The new research by senior co-authors Cotter and Low and others appear on-line November 18, 2010 in the journal Nature.
As to "swords," the metaphor lives close to reality. Bacteria use proteins to interact with a host, including disease-causing bacteria, such as Bordetella pertussis, the cause of whooping cough and Burkholderia pseudomallei, found in soil throughout Southeast Asia and a cause of a frequently fatal tropic disease.
In these and other gram-negative bacteria, large proteins appear as rods on the surface of cells. "In the soil or in humans, different bacteria bump into each other all the time and bump into their own 'family,' too. They have to touch each other and recognize each other and then one can inhibit the growth of the other, non-family, bacteria." Cotter said.

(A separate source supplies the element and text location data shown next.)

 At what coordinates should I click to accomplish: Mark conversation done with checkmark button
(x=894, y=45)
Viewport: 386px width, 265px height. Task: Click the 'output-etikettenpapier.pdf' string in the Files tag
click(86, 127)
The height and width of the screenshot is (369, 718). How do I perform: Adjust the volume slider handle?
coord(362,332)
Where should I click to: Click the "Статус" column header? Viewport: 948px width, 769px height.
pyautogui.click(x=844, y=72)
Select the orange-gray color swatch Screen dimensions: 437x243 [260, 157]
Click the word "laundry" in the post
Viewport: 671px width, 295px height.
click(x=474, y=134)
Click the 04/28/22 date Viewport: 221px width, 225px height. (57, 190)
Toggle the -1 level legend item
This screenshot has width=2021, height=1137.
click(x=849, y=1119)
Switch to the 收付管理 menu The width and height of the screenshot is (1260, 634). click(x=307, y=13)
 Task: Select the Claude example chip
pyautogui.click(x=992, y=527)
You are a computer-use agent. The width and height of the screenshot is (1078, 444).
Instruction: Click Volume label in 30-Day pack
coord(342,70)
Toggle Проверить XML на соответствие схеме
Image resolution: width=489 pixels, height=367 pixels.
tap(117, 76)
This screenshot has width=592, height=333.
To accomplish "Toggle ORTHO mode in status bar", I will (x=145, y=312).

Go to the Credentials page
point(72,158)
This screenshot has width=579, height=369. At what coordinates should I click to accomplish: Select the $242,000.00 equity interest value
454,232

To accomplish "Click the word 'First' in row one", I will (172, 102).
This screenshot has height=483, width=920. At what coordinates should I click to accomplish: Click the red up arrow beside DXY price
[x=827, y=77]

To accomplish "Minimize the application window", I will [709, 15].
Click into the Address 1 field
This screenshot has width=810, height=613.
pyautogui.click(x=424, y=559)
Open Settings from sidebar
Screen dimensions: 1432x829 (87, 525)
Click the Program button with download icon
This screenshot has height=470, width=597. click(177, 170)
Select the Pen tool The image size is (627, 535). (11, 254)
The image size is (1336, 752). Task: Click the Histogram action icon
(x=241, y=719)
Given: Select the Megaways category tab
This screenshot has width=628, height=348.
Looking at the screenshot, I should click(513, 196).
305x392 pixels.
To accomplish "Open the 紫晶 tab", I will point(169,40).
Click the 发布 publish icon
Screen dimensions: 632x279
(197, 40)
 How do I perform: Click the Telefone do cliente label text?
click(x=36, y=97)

According to the UNC scientist, this system may represent a primitive form of kin selection, whereby organisms kill organisms that are genetically different but not those that are closely related.
"As an additional twist, we have found that some bacteria can have two or three (or possibly more) systems. Our data suggest that these bacteria will be protected from killing by bacteria that produce any of three types of poison swords and they will be able to kill other bacteria that lack at least one of those types of immunity proteins."
Moreover, there's evidence here that these bacteria acquire these additional systems by horizontal gene transfer from other bacteria. "In other words, it seems that they may be able to kill their enemy and then steal the poison-tipped sword and protective (immunity) protein from the dead enemy, increasing their own repertoire of weapons."
By teasing out the genetics of these bacterial close combat mysteries, it may someday be possible to "engineer an organism, a non-pathogenic variant, and by putting it out in the environment, such as soil, you can potentially get rid of other pathogens, "Cotter said. "Or you could decontaminate an area, if the new knowledge is applied to biodefense."